◆ **SUPPLIED PASSAGE**:
** START **

Screen link: Learn data science with Python and R projects

I thought I would try my own way to solve this screen by using pandas groupby and dictionary comprehensions. Thanks to StackOverflow for the code to “rename” dictionary keys to their more verbose representations. I’m finding more and more uses for pop() all the time!

def z_score(value, array, bessel = 0):
    mean = sum(array) / len(array)
    
    from numpy import std
    st_dev = std(array, ddof = bessel)
    
    distance = value - mean
    z = distance / st_dev
    
    return z

import numpy as np

all_prices = dict(list(houses.groupby('Neighborhood')['SalePrice']))
hoods = ['NAmes', 'CollgCr', 'OldTown', 'Edwards', 'Somerst']
neighborhood_prices = {hood: all_prices[hood] for hood in hoods}
neighborhood_z_scores = {hood: z_score(200000, neighborhood_prices[hood]) 
                         for hood in neighborhood_prices}

# "Rename" dictionary keys to match the lesson
new_hoods = ['North Ames', 
             'College Creek', 
             'Old Town', 
             'Edwards', 
             'Somerset'
            ]
for old, new in zip(hoods, new_hoods):
    neighborhood_z_scores[new] = neighborhood_z_scores.pop(old)

# Assign key with lowest absolute value of z-score
best_investment = min(neighborhood_z_scores, 
                      key=lambda x: np.abs(neighborhood_z_scores[x]))

** END **

◆ **DATASET SECTION**:

** START **

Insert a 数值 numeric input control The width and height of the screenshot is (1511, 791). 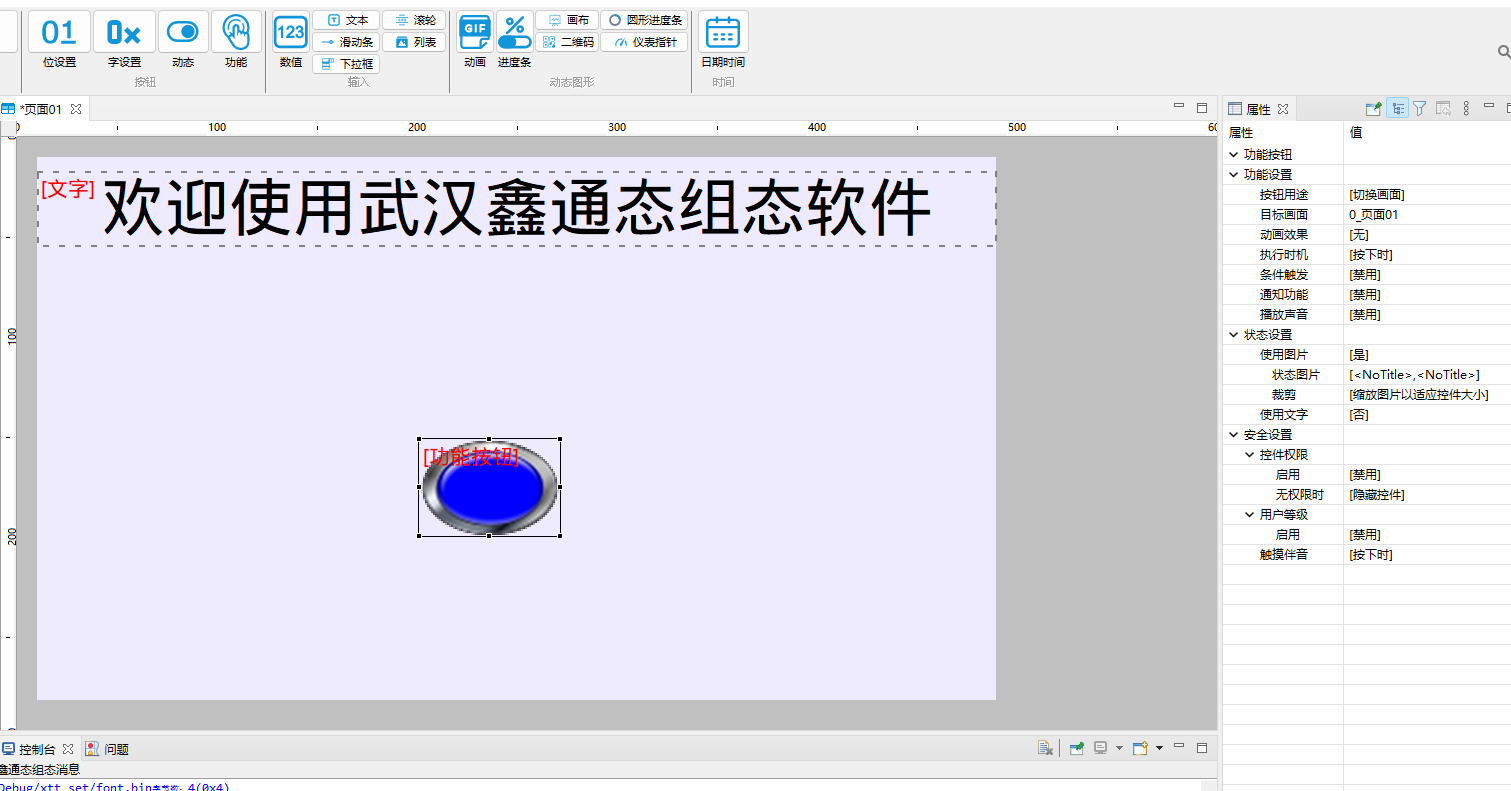(291, 40)
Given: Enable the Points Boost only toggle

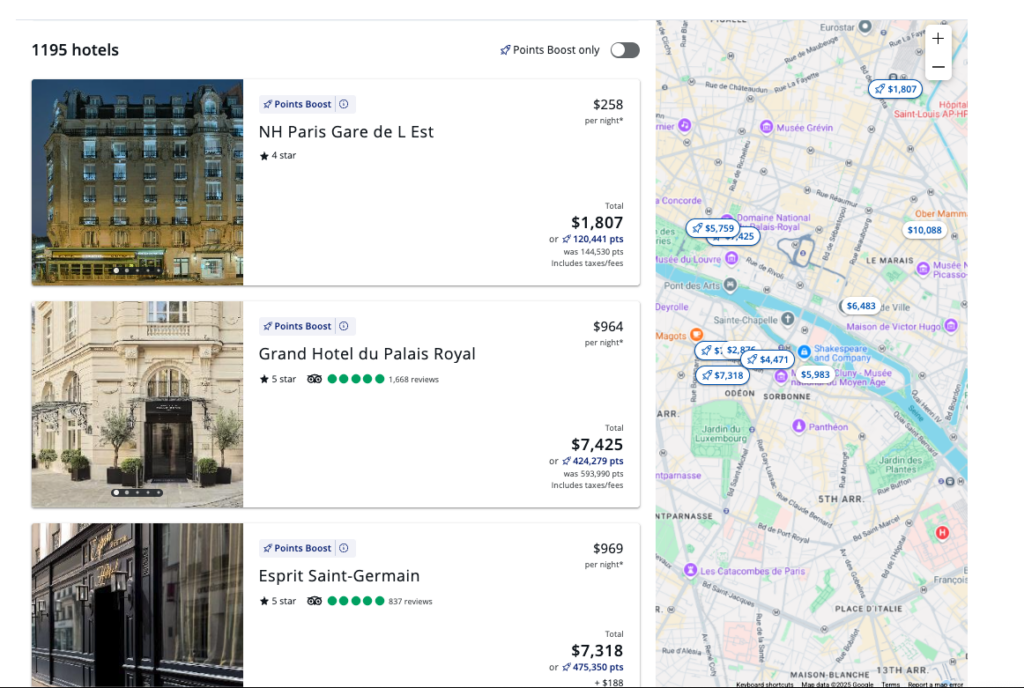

** END **

◆ **OBJECTIVES**:
1. Answer each question from the neighborhood z-score post, one answer per line.
(a) Which two tools does the author name as their own way to solve the screen?
(b) What value is passed to z_score for every neighborhood?
(c) How many neighborhoods are listed in hoods?
2. In one to three sentences, explain why the neighborhood z-score post runs the loop that uses pop() with the old and new neighborhood names.
3. Copy the stretch of the neighborhood z-score post from "I thought I" through "all the time!" word for word.

◆ **SOLUTIONS PER TASK**:
1.
(a) Pandas groupby and dictionary comprehensions.
(b) 200000.
(c) Five.

2. The loop "renames" the dictionary keys from the short neighborhood codes to their more verbose names. The code comment says this is done to match the lesson.

3.
I thought I would try my own way to solve this screen by using pandas groupby and dictionary comprehensions. Thanks to StackOverflow for the code to “rename” dictionary keys to their more verbose representations. I’m finding more and more uses for pop() all the time!